2. A factory approach to building and managing algorithms
Producing algorithms as micro-services requires an assembly line with proper quality management and control mechanisms. Sort of a six sigma methodology for the production of algorithms:
Standardized & automated workflow.
Instead of building a specific workflow for each individual use case, a standardized workflow (assembly line) is needed to enable scalable production of algorithms. Consider that models are not developed one off, but require ongoing maintenance and retraining. Hence, doing this at scale repeatedly for thousands of models requires a fully standardized and automated assembly line that can be replicated for any new AI solution.
Performance monitoring & inventions.
Six sigma aimed at reducing variance in the manufacturing process: the upper and lower limits of quality have to lie beyond 6 times the standard deviation, implying a defect rate of 3.4 in a million. Similarly, model predictions will fall within a bandwidth. Monitoring this out of sample performance, how the model performs in practice rather than on historic data, is critical to keep algorithms in check.

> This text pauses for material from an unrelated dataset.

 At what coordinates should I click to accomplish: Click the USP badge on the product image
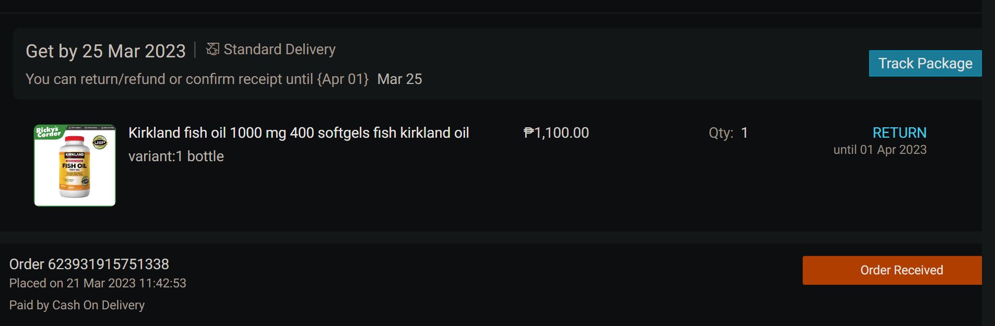point(100,142)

In Europe, new legislation requires organizations to be able to explain algorithmic decisions if they impact the customer. Responsible AI is becoming a hot topic. Therefore, the ability to trace back model versions, including the accompanying training data, is becoming a sine qua non. Like equipment and manufacturing parts have serial numbers, algorithms require a transparent and traceable production flow. The model assembly line therefore needs to store all relevant artifacts (inputs, outputs and scraps) in an organized manner.
3. Multiple data integration routes
The previous two principles are fully new and inherent to the arrival of AI. The third principle relates to data management and is often a source of struggle with legacy environments.

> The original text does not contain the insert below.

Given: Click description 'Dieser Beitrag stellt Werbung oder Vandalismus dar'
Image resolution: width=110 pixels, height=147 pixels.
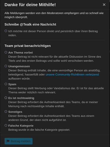Looking at the screenshot, I should pos(56,90).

Innovation with AI requires more flexibility in data integration than most data architectures traditionally allow. Enterprise data warehouses are set up to provide a single source of truth on which data products can be built. The high integrity and efficient re-use of data comes at the cost of rigidity and high upfront investment.
4. Multi-pattern data exchange: from batch to event-based
Another key feature of the data architecture for scalable AI deployment is the support for multiple data exchange patterns, in particular for the use of real-time data. This is where traditional data architecture for IT integration — connecting the application landscape — merges with modern use of data for analytical purposes (providing real-time BI or AI).

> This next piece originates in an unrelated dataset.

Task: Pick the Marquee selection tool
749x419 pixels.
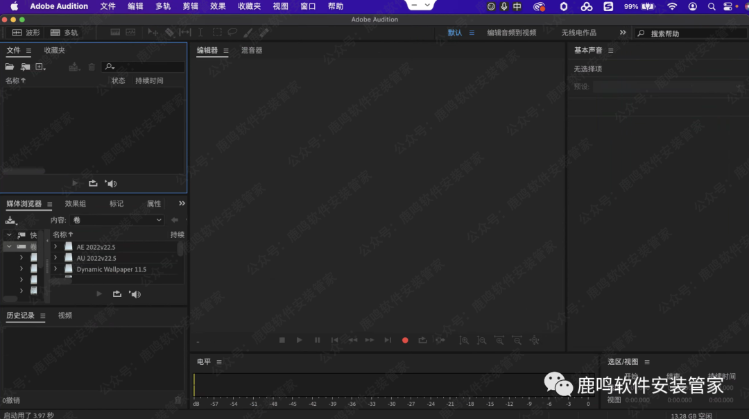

5. Leverage cloud components for agile development
The fifth principle is to apply agile development methods to your platform infrastructure. Legacy data architecture and infrastructure is characterized by monolithic, vendor-based systems that were meant to function as one-size-fits-all platforms. These infrastructures have been notoriously behind the curve — rapidly becoming outdated or even obsolete even before they were fully implemented. Never ending platform migrations with nirvana end-state views became the norm.
In the race to scale AI and realize more business value through predictive technology, leaders are always looking for ways to get ahead of the pack. AI shortcuts like pre-trained models and licensed APIs can be valuable in their own right, but scaling AI for maximum ROI demands that organizations focus on how they operationalize AI. The businesses with the best models or smartest data scientists aren’t necessarily the ones who are going to come out on top; success will go to the companies that can implement and scale smartly to unlock the full potential of AI.